Redacción El Faro de La Palma – 20 de abril de 2026
La Asociación Agua para La Palma ha alzado la voz contra la política hidráulica del Cabildo y su Consejo Insular de Aguas (CIALP), denunciando lo que consideran una «renuncia irresponsable» a la soberanía hidrológica de la isla. Según el colectivo, la apuesta por instalar costosas plantas desaladoras, que dependen de combustibles fósiles, es una medida injustificada en una isla que cuenta con recursos subterráneos suficientes para cubrir cuatro veces su consumo anual.
Esta denuncia coincide con las recientes advertencias de la Comisión Europea, que ha instado a los estados miembros a gestionar mejor los recursos hídricos existentes antes de recurrir a la desalación, una solución que Bruselas considera solo justificable en casos de extrema necesidad debido a su alto coste energético y ambiental.

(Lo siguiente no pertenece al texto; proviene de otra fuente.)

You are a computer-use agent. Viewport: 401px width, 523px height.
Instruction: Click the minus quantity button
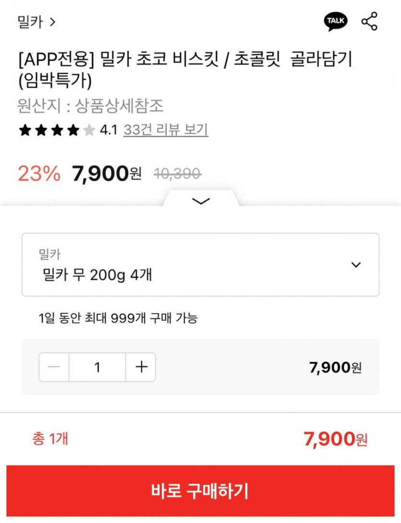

Un sistema obsoleto con pérdidas del 50% Desde la asociación se critica que, mientras se invierte en agua industrial, el sistema actual languidece con redes de transporte que pierden hasta la mitad del agua que portan. «Debajo de nuestros pies está el agua que necesita La Palma, pero el sistema está obsoleto, con pozos sobreexplotados y galerías que tiran el agua a los barrancos cuando baja la demanda», enfatizan.
Para Agua para La Palma, la construcción de desaladoras por vía de emergencia —como la de Breña Baja— en años de lluvias generosas, solo responde al interés de «entregar la isla al negocio del agua industrial», dejando el precio del recurso a expensas de las crisis internacionales del petróleo.
El Túnel de Trasvase: el «tesoro» infrautilizado El colectivo pone el foco en el Túnel de Trasvase como la alternativa lógica y económica. Se trata de una galería pública de agua de excelente calidad que aún tiene pendientes de perforar cuatro kilómetros y medio en el mejor acuífero de la isla. Según la asociación, la falta de inversión en esta infraestructura responde al interés de mantener el «agua cara» de los pozos privados.
¿A quién beneficia esta política? La asociación cuestiona también los argumentos técnicos que achacan la salinización de los pozos al volcán Tajogaite, atribuyéndola en cambio a la sobreexplotación costera. Sostienen que la política actual solo beneficia a los dueños del 10% del agua de la isla (los pozos salinizados), que podrán seguir operando mezclando su agua de mala calidad con la desalada, a costa de desviar fondos públicos de servicios básicos como sanidad o educación.
Finalmente, denuncian que la gestión pública está en manos de responsables que, o bien reconocen su falta de conocimiento en la materia, o bien proceden profesionalmente del sector de la producción de aguas industriales, lo que explicaría el actual rumbo de la política insular.